Filmed over the course of five weeks in 2015, while Matt Smith was between gigs on Doctor Who and The Crown and Natalie Dormer was on hiatus from Game of Thrones, zombie flick Patient Zero is an example of how a charismatic cast can only do so much for a film with limited resources, bad direction, and an uninspired script.
It must have been jarring for Smith to go from this production to production on the first season of Netflix’s The Crown, which, at the time of its filming, was the most expensive TV show in Netflix history. It’s not fair to compare a $130 million production to whatever the hell Patient Zero cost to make, but comparing the work of this film’s talented cast to their work in the many, other infinitely better projects they’ve all worked on is one of the only strategies that makes this truly terrible movie watchable.

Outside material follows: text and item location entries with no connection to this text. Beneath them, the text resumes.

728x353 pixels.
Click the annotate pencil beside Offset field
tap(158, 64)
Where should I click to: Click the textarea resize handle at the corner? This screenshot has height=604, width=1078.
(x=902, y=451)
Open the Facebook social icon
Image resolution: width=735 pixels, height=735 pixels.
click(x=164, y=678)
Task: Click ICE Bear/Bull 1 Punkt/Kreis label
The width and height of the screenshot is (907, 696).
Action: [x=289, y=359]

Stefan Ruzowitzky (The Counterfeiters) directs from a script by Mike Le (Dark Summer) about a post-apocalyptic world in which a global pandemic has turned almost the entire world’s population into flesh-eating monsters known here as The Infected. Only a handful of not-zombies—sorry, “uninfected”—remain. Patient Zero follows a group of scientists, military men, and refugees locked inside an underground bunker where Matt Smith’s Morgan and Natalie Dormer’s Dr. Gina Rose work to find “patient zero” and develop a cure for zombie-ism.
There are a few interesting, somewhat unique ideas here. Morgan is an asymptomatic victim of a zombie bite who, because of his unique situation, can communicate with the highly-intelligent, ever-evolving zombies in the film who, for some reason, can no longer speak English, but have developed some other form of language. It’s unclear what that language might sound like to uninfected observers as the film never bothers to give us this contextual information—one of many directorial oversights that serves to disorient the viewer and undermine the paper thin reality of this cinematic world.

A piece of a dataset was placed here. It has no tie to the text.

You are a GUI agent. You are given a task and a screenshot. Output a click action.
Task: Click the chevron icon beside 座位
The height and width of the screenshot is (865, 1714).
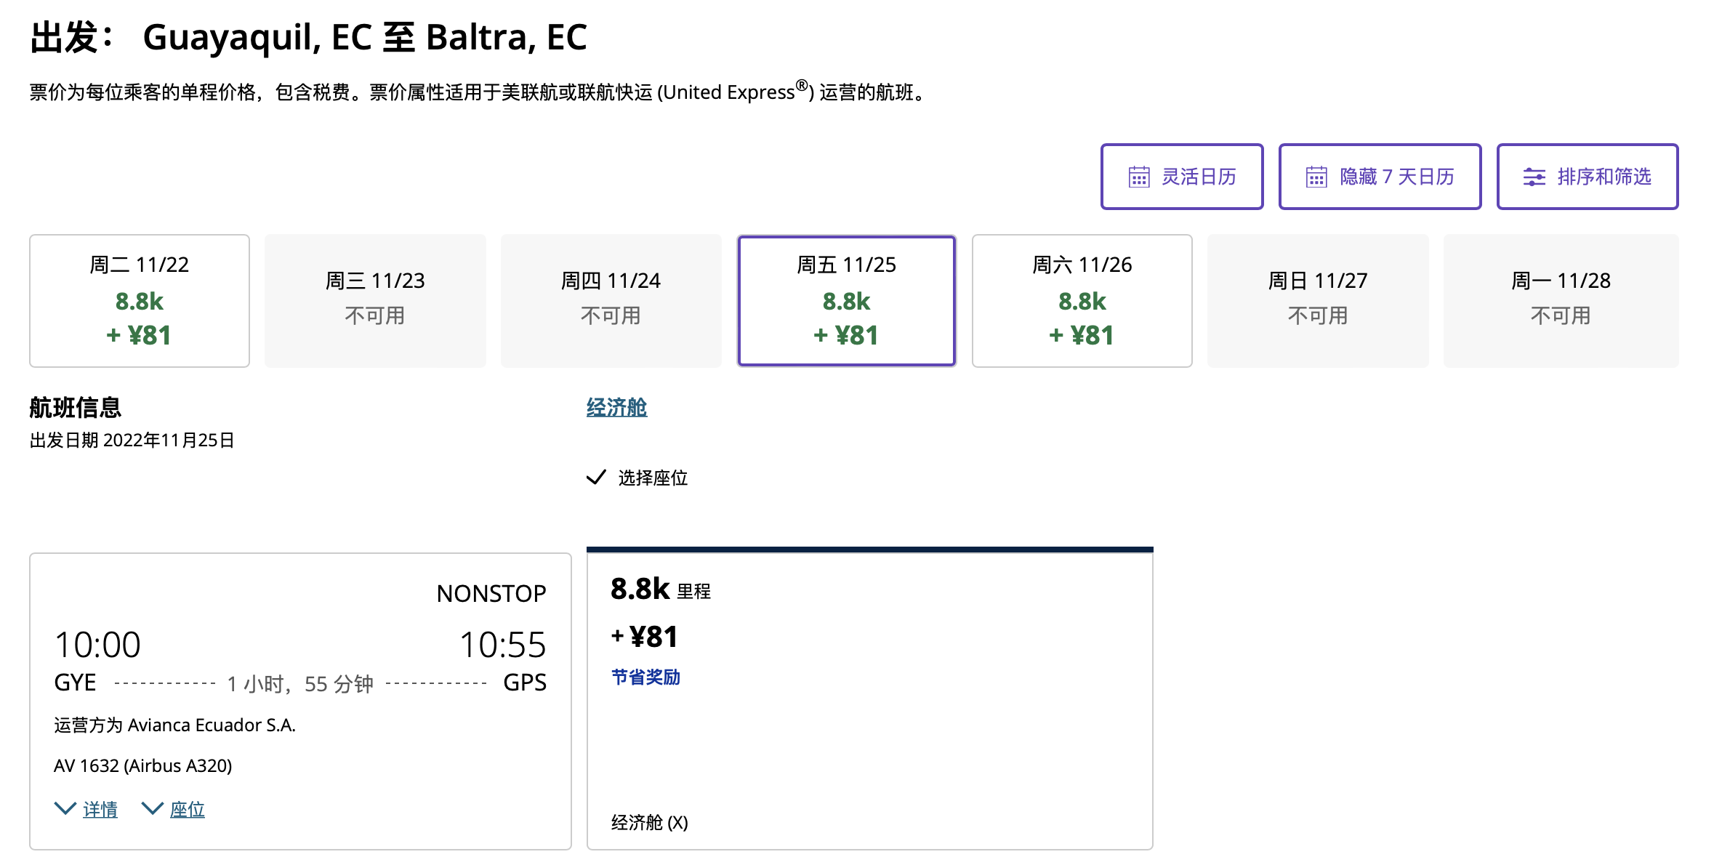point(152,808)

Unfortunately, Morgan isn’t very good at interrogation, his goals and methods as erratic as Smith’s American-Canadian accent. (It’s unclear why this film isn’t just set in the U.K., as most of its main cast is, in fact, British.) The rules of zombie-ism in the film are so vague and changeable that it’s kind of understandable why this gaggle of uninfected humans is so bad at coming up with a plan for fighting the zombies off. One of Morgan’s chief methods of torture and interrogation is The Infected’s aversion to music—they can’t process harmony (yes, this is actually how the film puts it)—but the uninfected never use this method to fight off the zombies in any other scene.
Perhaps the movie used its entire music budget on the few, admittedly excellent songs Morgan uses during his interrogations? There is no soundtrack to be found in any of the other scenes, which would have gone a long way to liven this movie up or at least thrown it further into the unintentional camp cult classic world where it is the closest to finding a watchable home. This movie definitely veers into the “so bad it’s good” category a few times, notably in one of the worst filmed sex scenes I’ve scene in a long time and the inclusion of some zombie rats.

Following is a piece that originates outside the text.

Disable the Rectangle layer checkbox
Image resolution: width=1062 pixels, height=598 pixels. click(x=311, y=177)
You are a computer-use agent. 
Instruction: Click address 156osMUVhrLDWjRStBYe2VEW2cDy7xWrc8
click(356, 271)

The movie gets several degrees better when Stanley Tucci’s infected professor character shows up, but that doesn’t come until well into the film’s 90-minute runtime. Watching the zombie-fied professor trade barbs with Smith’s Morgan is engaging, if sometimes unintentionally amusing when it veers into flashback, and would have made for a good frame device. One can almost imagine a Hannibal Lecter/Clarice-style relationship between these two characters serving as a backbone for the film. That is not what happens, however, and we only get a few wonderful scenes of Tucci hamming it up as the side-smirking zombie academic.
Patient Zero also stars Agyness Deyn, John Bradley (also on hiatus from Game of Thrones), Colin McFarlane, and Clive Standen. It is now available to stream on digital and VOD services. It will hit select theaters on September 14.